At least keep them entertained.
The beds come alive with the sound of…snoring.
No, not a Julie Andrews makeover, but a reference to the sound created by the melodic trio of nose, throat and ear.
It’s a sound that has intrigued me since postpubescence when my parents’ bedroom became a place of interest.
At first I imagined they were choking each other, until I learnt about snoring.
In later life, my in-laws and my Heidi carried on this loud and invasive tradition.
Evidently, although my accusers have been unable to prove it, my sinuses are not exempt from this tiresome activity, keeping the conscious audience from their beauty sleep.
There are reasons given for this invasive affliction.
One is called “tongue-based snoring”, when the tongue falls back into the throat at night, partially blocking the airway and causing that harsh sound when air tries to force its way through the blocked airway.
The other, “open mouth snoring”, is when your mouth falls open at night, impairing your nasal breathing and forcing air to go through your throat and over the tongue and soft palate.
But there are no conclusive reasons given why the threesome behave in this uncultured manner.
My mom had a theory. Every time my dad spent too much time tilting back the Coke bottle after dinner, the offending apertures joined forces, doing a full-on big band number.
One night, she swears, the duet churned out When the saints go marching in. With a wicked smile she added: “I just wish the saints would go off to sleep.”

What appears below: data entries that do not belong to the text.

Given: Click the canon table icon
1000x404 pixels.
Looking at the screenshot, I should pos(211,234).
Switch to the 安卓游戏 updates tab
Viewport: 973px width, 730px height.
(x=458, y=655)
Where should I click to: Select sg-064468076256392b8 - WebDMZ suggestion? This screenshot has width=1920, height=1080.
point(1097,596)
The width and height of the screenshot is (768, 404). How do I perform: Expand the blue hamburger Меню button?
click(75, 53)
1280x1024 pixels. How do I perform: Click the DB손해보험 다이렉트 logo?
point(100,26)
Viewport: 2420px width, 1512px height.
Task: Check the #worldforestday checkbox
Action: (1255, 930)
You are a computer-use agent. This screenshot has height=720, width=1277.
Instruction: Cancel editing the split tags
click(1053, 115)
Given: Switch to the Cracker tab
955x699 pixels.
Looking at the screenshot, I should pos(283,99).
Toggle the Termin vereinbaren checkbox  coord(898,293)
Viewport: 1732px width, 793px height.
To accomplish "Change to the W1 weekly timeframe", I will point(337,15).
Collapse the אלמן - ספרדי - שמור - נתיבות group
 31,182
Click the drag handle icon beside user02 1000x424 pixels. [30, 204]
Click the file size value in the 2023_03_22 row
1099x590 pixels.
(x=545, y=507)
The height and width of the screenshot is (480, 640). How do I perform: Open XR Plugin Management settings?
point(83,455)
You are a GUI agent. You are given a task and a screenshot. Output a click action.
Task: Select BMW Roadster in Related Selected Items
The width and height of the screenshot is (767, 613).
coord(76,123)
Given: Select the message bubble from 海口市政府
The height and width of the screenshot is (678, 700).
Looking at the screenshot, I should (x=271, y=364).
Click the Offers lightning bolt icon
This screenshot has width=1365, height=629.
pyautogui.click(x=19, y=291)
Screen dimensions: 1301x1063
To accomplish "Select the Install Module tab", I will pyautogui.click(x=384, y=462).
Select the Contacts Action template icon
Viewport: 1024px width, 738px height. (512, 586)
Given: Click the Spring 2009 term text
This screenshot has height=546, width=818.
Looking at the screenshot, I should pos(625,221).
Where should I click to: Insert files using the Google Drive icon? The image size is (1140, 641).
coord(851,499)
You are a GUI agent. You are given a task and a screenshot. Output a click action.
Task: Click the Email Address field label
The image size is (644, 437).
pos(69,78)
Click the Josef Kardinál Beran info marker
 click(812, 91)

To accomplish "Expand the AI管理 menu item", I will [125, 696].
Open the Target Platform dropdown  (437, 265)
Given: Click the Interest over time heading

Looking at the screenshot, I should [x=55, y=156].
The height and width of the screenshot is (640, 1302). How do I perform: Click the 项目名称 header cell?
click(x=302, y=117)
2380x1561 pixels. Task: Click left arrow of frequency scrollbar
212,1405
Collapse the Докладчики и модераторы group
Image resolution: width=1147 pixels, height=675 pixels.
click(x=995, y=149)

My dad, however, believed snoring keeps you humble – even the queen snored.
My mom shot back with: “Ja, but she probably sang Rule Britannia; nothing humble about that.”
I have my own theory. Each time we overindulged in rare ribeye steak with cholesterol-soaked slap chips, the night shift band swung into action.
One night, I swear (à la my mom), the strains of Forever Young were poignantly rendered through Heidi’s apertures.
No matter how you look at it, snoring is here to stay.
So as a consequence I’m going to include I’m Dreaming of a White Christmas and Royal Hotel on the song sheet for the sake of the suffering insomniacs in bedrooms in close proximity.